▶ _Auszug zum Lesen_:
Katholischer Militärgeneralvikar referiert über christliche Militärseelsorge

Berlin. In der Debatte über eine mögliche jüdische Seelsorge in der Bundeswehr veranstaltet der Zentralrat der Juden von Mittwoch bis Freitag eine Konferenz in Berlin. Zu der Tagung unter dem Titel "Militärrabbiner in der Bundeswehr. Zwischen Tradition und Herausforderung" werden unter anderen Rabbiner in ausländischen Streitkräften sowie Vertreter der Kirchen, von Bundestagsfraktionen, des Verteidigungsministeriums und der Bundeswehr erwartet.

▶ _Anhand der Angaben_:
[A] Gib die Meldung über Militärrabbiner von "Berlin. In der" bis "der Bundeswehr erwartet." aktualisiert wieder, wobei "Konferenz" durch "Fachtagung" ersetzt wird.
[B] Prüfe anhand der Meldung über Militärrabbiner, ob jede Aussage zutrifft, und antworte jeweils mit Ja oder Nein samt den entscheidenden Worten als wörtliches Zitat: (i) Die Konferenz dauert von Mittwoch bis Freitag. (ii) Die Konferenz findet in Bonn statt. (iii) Veranstalter der Konferenz ist das Verteidigungsministerium.
[C] Führe die Meldung über Militärrabbiner im Anschluss an ihren letzten Satz weiter.

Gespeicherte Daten
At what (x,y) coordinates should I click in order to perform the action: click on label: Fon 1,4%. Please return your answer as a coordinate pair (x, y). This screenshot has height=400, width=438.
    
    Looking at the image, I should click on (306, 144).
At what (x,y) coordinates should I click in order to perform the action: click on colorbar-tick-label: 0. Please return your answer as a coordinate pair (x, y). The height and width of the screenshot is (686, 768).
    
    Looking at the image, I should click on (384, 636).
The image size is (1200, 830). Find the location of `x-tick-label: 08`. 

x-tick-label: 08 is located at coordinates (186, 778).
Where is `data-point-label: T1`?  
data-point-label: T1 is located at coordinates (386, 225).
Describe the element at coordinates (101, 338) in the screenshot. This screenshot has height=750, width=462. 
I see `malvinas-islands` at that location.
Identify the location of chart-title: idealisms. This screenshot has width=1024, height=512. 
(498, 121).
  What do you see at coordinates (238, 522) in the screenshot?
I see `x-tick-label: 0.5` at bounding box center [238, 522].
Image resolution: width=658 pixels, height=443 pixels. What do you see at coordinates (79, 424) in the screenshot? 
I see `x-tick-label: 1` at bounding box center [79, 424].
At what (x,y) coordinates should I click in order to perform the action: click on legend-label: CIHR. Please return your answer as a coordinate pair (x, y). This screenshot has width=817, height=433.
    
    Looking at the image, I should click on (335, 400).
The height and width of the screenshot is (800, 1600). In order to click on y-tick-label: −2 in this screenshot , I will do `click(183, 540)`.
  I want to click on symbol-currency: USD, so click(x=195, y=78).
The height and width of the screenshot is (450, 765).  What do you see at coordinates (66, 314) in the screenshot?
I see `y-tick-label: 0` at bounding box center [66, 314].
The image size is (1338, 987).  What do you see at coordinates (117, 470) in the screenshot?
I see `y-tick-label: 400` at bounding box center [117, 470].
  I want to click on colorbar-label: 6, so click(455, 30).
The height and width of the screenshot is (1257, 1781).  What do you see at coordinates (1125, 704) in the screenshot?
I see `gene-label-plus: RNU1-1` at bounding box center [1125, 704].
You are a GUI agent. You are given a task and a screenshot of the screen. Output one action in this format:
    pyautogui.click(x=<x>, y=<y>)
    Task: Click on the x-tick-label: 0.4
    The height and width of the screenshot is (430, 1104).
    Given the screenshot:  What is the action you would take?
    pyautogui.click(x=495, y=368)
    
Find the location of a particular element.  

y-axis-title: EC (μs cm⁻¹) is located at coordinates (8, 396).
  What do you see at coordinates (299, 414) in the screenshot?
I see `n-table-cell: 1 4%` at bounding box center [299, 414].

▶ _Lösungen der Aufgaben_:
[A]
Berlin. In der Debatte über eine mögliche jüdische Seelsorge in der Bundeswehr veranstaltet der Zentralrat der Juden von Mittwoch bis Freitag eine Fachtagung in Berlin. Zu der Tagung unter dem Titel "Militärrabbiner in der Bundeswehr. Zwischen Tradition und Herausforderung" werden unter anderen Rabbiner in ausländischen Streitkräften sowie Vertreter der Kirchen, von Bundestagsfraktionen, des Verteidigungsministeriums und der Bundeswehr erwartet.

[B]
(i) Ja: „von Mittwoch bis Freitag“
(ii) Nein: „eine Konferenz in Berlin“
(iii) Nein: „veranstaltet der Zentralrat der Juden“

[C]
Der katholische Militärgeneralvikar Monsignore Reinhold Bartmann wird am Donnerstag zum Thema „Der Beistand der Militärseelsorge für die Soldatinnen und Soldaten“ vortragen. Auch der evangelische Militärbischof Dr. Sigurd Rink wird zu diesem Thema sprechen. Des Weiteren geht es bei der Konferenz um historische Aspekte mit Blick auf deutsche Feldrabbiner im Ersten Weltkrieg und politische Bildung in der Bundeswehr.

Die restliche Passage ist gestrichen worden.